* **TASK DETAILS**
From first line to last, output the records below exactly.

[Collected data entries]

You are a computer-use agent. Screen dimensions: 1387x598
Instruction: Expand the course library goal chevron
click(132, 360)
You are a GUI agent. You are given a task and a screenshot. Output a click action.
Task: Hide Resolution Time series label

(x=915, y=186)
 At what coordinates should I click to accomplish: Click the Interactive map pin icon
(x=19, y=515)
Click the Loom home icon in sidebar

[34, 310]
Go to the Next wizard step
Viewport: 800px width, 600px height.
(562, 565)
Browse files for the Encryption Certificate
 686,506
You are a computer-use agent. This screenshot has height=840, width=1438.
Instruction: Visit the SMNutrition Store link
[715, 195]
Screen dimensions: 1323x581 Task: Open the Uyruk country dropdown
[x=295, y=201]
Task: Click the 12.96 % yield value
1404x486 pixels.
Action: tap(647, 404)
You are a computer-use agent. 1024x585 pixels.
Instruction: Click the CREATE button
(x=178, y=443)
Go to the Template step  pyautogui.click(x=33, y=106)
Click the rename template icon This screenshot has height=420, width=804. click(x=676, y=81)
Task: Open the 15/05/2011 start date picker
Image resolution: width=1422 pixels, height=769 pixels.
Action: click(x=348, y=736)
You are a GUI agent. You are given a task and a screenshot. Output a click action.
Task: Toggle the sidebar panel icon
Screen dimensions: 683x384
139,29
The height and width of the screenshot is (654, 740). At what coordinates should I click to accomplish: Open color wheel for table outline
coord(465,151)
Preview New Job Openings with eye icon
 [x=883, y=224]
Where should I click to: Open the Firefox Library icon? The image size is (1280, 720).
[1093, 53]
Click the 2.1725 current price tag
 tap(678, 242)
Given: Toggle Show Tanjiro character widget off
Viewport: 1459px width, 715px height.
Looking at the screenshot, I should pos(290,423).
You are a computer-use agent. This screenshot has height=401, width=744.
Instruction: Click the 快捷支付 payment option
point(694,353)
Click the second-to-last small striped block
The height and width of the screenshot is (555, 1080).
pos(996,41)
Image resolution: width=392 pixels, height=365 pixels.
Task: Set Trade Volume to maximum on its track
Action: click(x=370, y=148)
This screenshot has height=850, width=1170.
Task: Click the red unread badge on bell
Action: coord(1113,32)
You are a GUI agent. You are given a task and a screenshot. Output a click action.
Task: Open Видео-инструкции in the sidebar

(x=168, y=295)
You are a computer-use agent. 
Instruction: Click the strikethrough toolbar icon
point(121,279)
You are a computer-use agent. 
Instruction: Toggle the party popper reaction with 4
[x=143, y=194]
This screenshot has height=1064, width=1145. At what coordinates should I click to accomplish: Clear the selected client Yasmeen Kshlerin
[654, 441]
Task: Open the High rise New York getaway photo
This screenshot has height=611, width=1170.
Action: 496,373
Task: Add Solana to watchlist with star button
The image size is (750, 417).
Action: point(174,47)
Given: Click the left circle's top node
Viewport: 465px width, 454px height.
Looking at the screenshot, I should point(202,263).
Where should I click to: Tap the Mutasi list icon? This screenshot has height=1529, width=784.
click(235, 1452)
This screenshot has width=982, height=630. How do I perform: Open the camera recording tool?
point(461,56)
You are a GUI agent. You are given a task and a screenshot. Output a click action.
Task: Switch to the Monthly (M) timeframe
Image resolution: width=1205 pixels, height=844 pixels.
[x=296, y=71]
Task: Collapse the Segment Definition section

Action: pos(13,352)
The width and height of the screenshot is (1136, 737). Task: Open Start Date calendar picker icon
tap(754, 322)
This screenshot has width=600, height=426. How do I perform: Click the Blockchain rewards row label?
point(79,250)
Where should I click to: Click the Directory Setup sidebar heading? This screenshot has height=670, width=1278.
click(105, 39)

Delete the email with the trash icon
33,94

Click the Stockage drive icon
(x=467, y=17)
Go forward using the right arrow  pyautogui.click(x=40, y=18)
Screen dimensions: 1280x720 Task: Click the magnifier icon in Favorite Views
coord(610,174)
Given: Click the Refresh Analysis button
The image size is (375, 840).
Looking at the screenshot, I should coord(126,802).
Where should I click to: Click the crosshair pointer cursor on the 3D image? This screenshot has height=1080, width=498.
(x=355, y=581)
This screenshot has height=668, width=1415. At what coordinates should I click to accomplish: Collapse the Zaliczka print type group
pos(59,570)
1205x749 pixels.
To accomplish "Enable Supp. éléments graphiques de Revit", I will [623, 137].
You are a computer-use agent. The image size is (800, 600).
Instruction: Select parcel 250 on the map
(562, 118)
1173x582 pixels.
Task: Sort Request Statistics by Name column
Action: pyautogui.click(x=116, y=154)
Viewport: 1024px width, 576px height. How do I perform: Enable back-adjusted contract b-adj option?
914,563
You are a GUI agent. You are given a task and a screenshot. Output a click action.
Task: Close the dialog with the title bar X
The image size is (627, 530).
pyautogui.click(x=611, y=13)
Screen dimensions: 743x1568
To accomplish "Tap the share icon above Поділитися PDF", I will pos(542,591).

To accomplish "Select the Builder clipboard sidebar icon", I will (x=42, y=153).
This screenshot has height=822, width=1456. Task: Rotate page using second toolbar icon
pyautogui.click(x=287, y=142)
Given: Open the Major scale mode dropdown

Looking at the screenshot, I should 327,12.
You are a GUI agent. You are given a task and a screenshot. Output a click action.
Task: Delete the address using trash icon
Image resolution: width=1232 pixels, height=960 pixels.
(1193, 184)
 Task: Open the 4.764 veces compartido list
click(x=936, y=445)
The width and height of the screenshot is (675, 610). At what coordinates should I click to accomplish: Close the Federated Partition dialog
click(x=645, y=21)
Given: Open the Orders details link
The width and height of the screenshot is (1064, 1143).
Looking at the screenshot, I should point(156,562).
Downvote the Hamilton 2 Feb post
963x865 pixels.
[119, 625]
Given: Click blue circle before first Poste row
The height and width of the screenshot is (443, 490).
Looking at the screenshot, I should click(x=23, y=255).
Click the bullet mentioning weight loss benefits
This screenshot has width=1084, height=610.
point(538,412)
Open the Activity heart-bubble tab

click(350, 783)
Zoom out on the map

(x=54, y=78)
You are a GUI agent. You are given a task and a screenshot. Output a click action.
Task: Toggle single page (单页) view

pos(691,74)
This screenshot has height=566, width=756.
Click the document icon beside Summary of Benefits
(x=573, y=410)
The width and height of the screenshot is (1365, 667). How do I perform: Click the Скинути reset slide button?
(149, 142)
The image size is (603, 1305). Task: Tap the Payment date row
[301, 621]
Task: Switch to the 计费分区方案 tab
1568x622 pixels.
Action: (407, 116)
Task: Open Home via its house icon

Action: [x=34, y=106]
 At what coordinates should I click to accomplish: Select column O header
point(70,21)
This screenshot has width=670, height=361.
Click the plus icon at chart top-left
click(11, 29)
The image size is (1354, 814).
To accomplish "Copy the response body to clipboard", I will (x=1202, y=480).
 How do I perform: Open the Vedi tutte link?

* **RESPONSE AREA**
You are a computer-use agent. Screen dimensions: 1387x598
Instruction: Expand the course library goal chevron
click(132, 360)
You are a GUI agent. You are given a task and a screenshot. Output a click action.
Task: Hide Resolution Time series label

(x=915, y=186)
 At what coordinates should I click to accomplish: Click the Interactive map pin icon
(x=19, y=515)
Click the Loom home icon in sidebar

[34, 310]
Go to the Next wizard step
Viewport: 800px width, 600px height.
(562, 565)
Browse files for the Encryption Certificate
 686,506
You are a computer-use agent. This screenshot has height=840, width=1438.
Instruction: Visit the SMNutrition Store link
[715, 195]
Screen dimensions: 1323x581 Task: Open the Uyruk country dropdown
[x=295, y=201]
Task: Click the 12.96 % yield value
1404x486 pixels.
Action: tap(647, 404)
You are a computer-use agent. 1024x585 pixels.
Instruction: Click the CREATE button
(x=178, y=443)
Go to the Template step  pyautogui.click(x=33, y=106)
Click the rename template icon This screenshot has height=420, width=804. click(x=676, y=81)
Task: Open the 15/05/2011 start date picker
Image resolution: width=1422 pixels, height=769 pixels.
Action: click(x=348, y=736)
You are a GUI agent. You are given a task and a screenshot. Output a click action.
Task: Toggle the sidebar panel icon
Screen dimensions: 683x384
139,29
The height and width of the screenshot is (654, 740). At what coordinates should I click to accomplish: Open color wheel for table outline
coord(465,151)
Preview New Job Openings with eye icon
 [x=883, y=224]
Where should I click to: Open the Firefox Library icon? The image size is (1280, 720).
[1093, 53]
Click the 2.1725 current price tag
 tap(678, 242)
Given: Toggle Show Tanjiro character widget off
Viewport: 1459px width, 715px height.
Looking at the screenshot, I should pos(290,423).
You are a computer-use agent. This screenshot has height=401, width=744.
Instruction: Click the 快捷支付 payment option
point(694,353)
Click the second-to-last small striped block
The height and width of the screenshot is (555, 1080).
pos(996,41)
Image resolution: width=392 pixels, height=365 pixels.
Task: Set Trade Volume to maximum on its track
Action: click(x=370, y=148)
This screenshot has height=850, width=1170.
Task: Click the red unread badge on bell
Action: coord(1113,32)
You are a GUI agent. You are given a task and a screenshot. Output a click action.
Task: Open Видео-инструкции in the sidebar

(x=168, y=295)
You are a computer-use agent. 
Instruction: Click the strikethrough toolbar icon
point(121,279)
You are a computer-use agent. 
Instruction: Toggle the party popper reaction with 4
[x=143, y=194]
This screenshot has height=1064, width=1145. At what coordinates should I click to accomplish: Clear the selected client Yasmeen Kshlerin
[654, 441]
Task: Open the High rise New York getaway photo
This screenshot has height=611, width=1170.
Action: 496,373
Task: Add Solana to watchlist with star button
The image size is (750, 417).
Action: point(174,47)
Given: Click the left circle's top node
Viewport: 465px width, 454px height.
Looking at the screenshot, I should point(202,263).
Where should I click to: Tap the Mutasi list icon? This screenshot has height=1529, width=784.
click(235, 1452)
This screenshot has width=982, height=630. How do I perform: Open the camera recording tool?
point(461,56)
You are a GUI agent. You are given a task and a screenshot. Output a click action.
Task: Switch to the Monthly (M) timeframe
Image resolution: width=1205 pixels, height=844 pixels.
[x=296, y=71]
Task: Collapse the Segment Definition section

Action: pos(13,352)
The width and height of the screenshot is (1136, 737). Task: Open Start Date calendar picker icon
tap(754, 322)
This screenshot has width=600, height=426. How do I perform: Click the Blockchain rewards row label?
point(79,250)
Where should I click to: Click the Directory Setup sidebar heading? This screenshot has height=670, width=1278.
click(105, 39)

Delete the email with the trash icon
33,94

Click the Stockage drive icon
(x=467, y=17)
Go forward using the right arrow  pyautogui.click(x=40, y=18)
Screen dimensions: 1280x720 Task: Click the magnifier icon in Favorite Views
coord(610,174)
Given: Click the Refresh Analysis button
The image size is (375, 840).
Looking at the screenshot, I should coord(126,802).
Where should I click to: Click the crosshair pointer cursor on the 3D image? This screenshot has height=1080, width=498.
(x=355, y=581)
This screenshot has height=668, width=1415. At what coordinates should I click to accomplish: Collapse the Zaliczka print type group
pos(59,570)
1205x749 pixels.
To accomplish "Enable Supp. éléments graphiques de Revit", I will [623, 137].
You are a computer-use agent. The image size is (800, 600).
Instruction: Select parcel 250 on the map
(562, 118)
1173x582 pixels.
Task: Sort Request Statistics by Name column
Action: pyautogui.click(x=116, y=154)
Viewport: 1024px width, 576px height. How do I perform: Enable back-adjusted contract b-adj option?
914,563
You are a GUI agent. You are given a task and a screenshot. Output a click action.
Task: Close the dialog with the title bar X
The image size is (627, 530).
pyautogui.click(x=611, y=13)
Screen dimensions: 743x1568
To accomplish "Tap the share icon above Поділитися PDF", I will pos(542,591).

To accomplish "Select the Builder clipboard sidebar icon", I will (x=42, y=153).
This screenshot has height=822, width=1456. Task: Rotate page using second toolbar icon
pyautogui.click(x=287, y=142)
Given: Open the Major scale mode dropdown

Looking at the screenshot, I should 327,12.
You are a GUI agent. You are given a task and a screenshot. Output a click action.
Task: Delete the address using trash icon
Image resolution: width=1232 pixels, height=960 pixels.
(1193, 184)
 Task: Open the 4.764 veces compartido list
click(x=936, y=445)
The width and height of the screenshot is (675, 610). At what coordinates should I click to accomplish: Close the Federated Partition dialog
click(x=645, y=21)
Given: Open the Orders details link
The width and height of the screenshot is (1064, 1143).
Looking at the screenshot, I should point(156,562).
Downvote the Hamilton 2 Feb post
963x865 pixels.
[119, 625]
Given: Click blue circle before first Poste row
The height and width of the screenshot is (443, 490).
Looking at the screenshot, I should click(x=23, y=255).
Click the bullet mentioning weight loss benefits
This screenshot has width=1084, height=610.
point(538,412)
Open the Activity heart-bubble tab

click(350, 783)
Zoom out on the map

(x=54, y=78)
You are a GUI agent. You are given a task and a screenshot. Output a click action.
Task: Toggle single page (单页) view

pos(691,74)
This screenshot has height=566, width=756.
Click the document icon beside Summary of Benefits
(x=573, y=410)
The width and height of the screenshot is (1365, 667). How do I perform: Click the Скинути reset slide button?
(149, 142)
The image size is (603, 1305). Task: Tap the Payment date row
[301, 621]
Task: Switch to the 计费分区方案 tab
1568x622 pixels.
Action: (407, 116)
Task: Open Home via its house icon

Action: [x=34, y=106]
 At what coordinates should I click to accomplish: Select column O header
point(70,21)
This screenshot has width=670, height=361.
Click the plus icon at chart top-left
click(11, 29)
The image size is (1354, 814).
To accomplish "Copy the response body to clipboard", I will (x=1202, y=480).
 How do I perform: Open the Vedi tutte link?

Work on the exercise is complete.